There, Sean is very surprised to find a strange woman sleeping in his bed. The next morning, she introduces herself as Anna Maria D'Alessandro ("Just call me Dallas"; Elsa Martinelli), a photojournalist sent by the Basel Zoo to record the capture of the animals they have ordered. Sean is annoyed, but under the contract with the zoo they must accommodate her. Dallas quickly makes friends with the others, especially Pockets. She rides along on the group's catching runs, snapping pictures.

Dallas is immediately attracted to Sean, and (she thinks) he to her, but he treats her brusquely. Pockets explains that a few years earlier, Sean was engaged to a woman who came to the compound, hated Sean's life there, and abruptly left him. Ever since, he distrusts women - especially those he is attracted to.

The young Frenchman comes to the compound and after proving himself a crack shot, is hired to replace the Indian for the rest of the catching season. His name is Charles Maurey, but Sean dubs him "Chips". His job is to ride with Kurt in the herding car, carrying a rifle in case an animal attacks.

The Indian returns, and urges Sean to forego catching any rhinos this season. A "nice Belgian kid" was killed in an earlier rhino chase, as was Brandy's father; now the Indian was nearly killed. He suggests there is a jinx. Sean agrees only to postpone rhino to the end of the season.

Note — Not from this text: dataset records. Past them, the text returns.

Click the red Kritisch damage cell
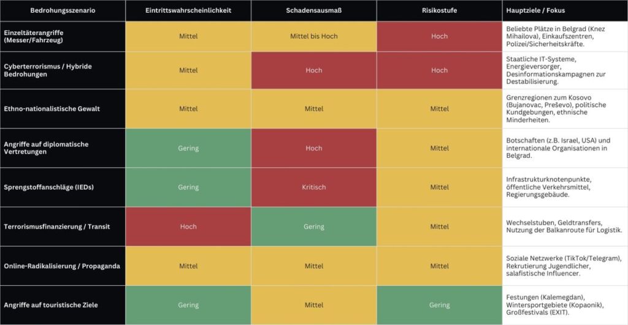 pos(313,187)
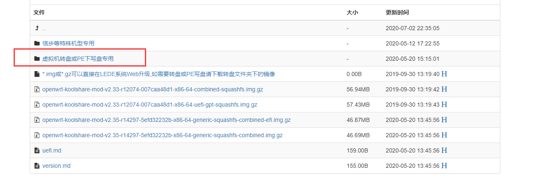This screenshot has height=181, width=547.
Task: Click H hash icon for uefi.md row
Action: (444, 150)
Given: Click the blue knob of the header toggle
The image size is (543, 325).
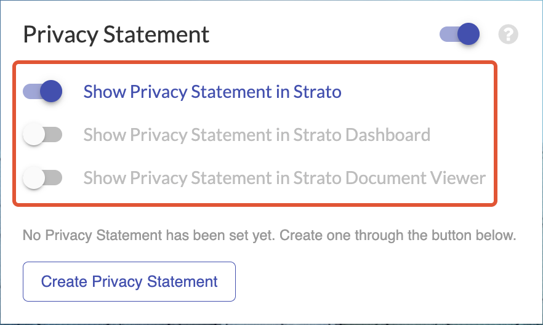Looking at the screenshot, I should click(469, 34).
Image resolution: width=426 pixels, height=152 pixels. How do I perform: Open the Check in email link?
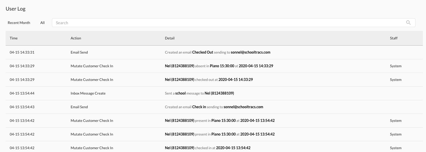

Dallas makes some progress with Sean, but friction between them continues, especially after Dallas adopts first one, then two, and finally three orphaned elephant calves. This leads to her adoption into the local Warusha tribe as "Mama Tembo" ("Mother of Elephants").

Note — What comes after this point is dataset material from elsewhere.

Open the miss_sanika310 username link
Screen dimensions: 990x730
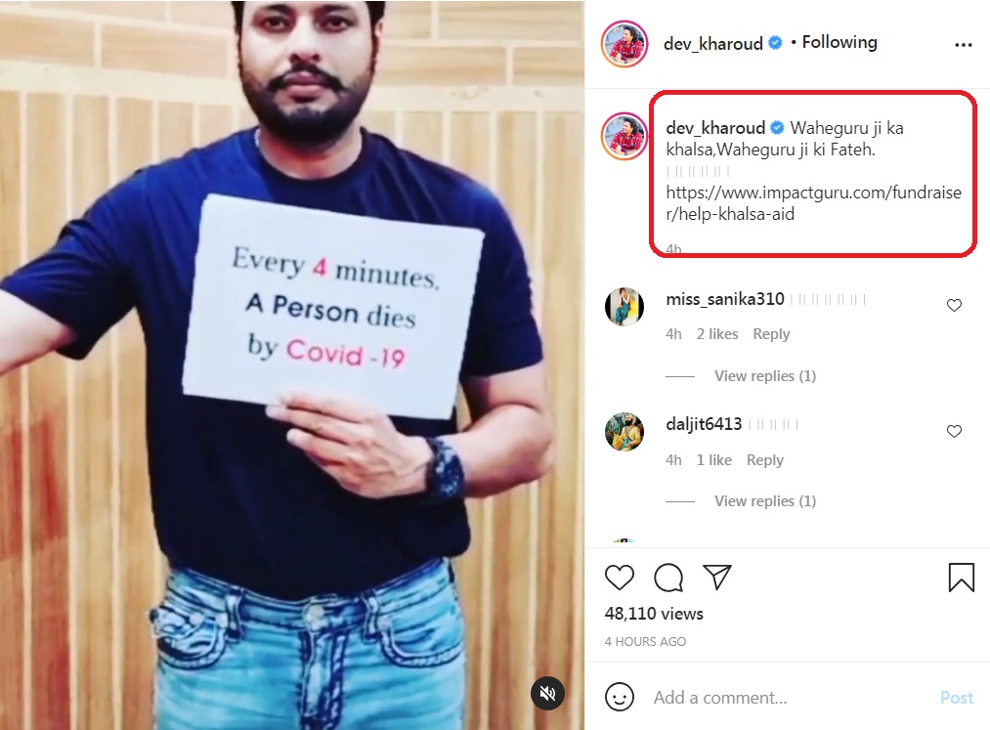(x=724, y=299)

Chips and Kurt flirt with Brandy, but as things turn out, it is Pockets Brandy falls for. This becomes clear to everyone on a day when the herding car flips over, dislocating Kurt's shoulder and cutting Chips up. Brandy doesn't react much to their injuries, but when Pockets falls off a fence and wrenches his back, she is nearly hysterical with worry over his "injury."

Animal chases continue, with the group capturing a zebra, a giraffe, a gazelle, a buffalo, and a wildebeest. They also trap a leopard in a baited cage. When the herding car is mired during a river crossing, Chips shoots a crocodile that is threatening Kurt, and a strong friendship develops between them.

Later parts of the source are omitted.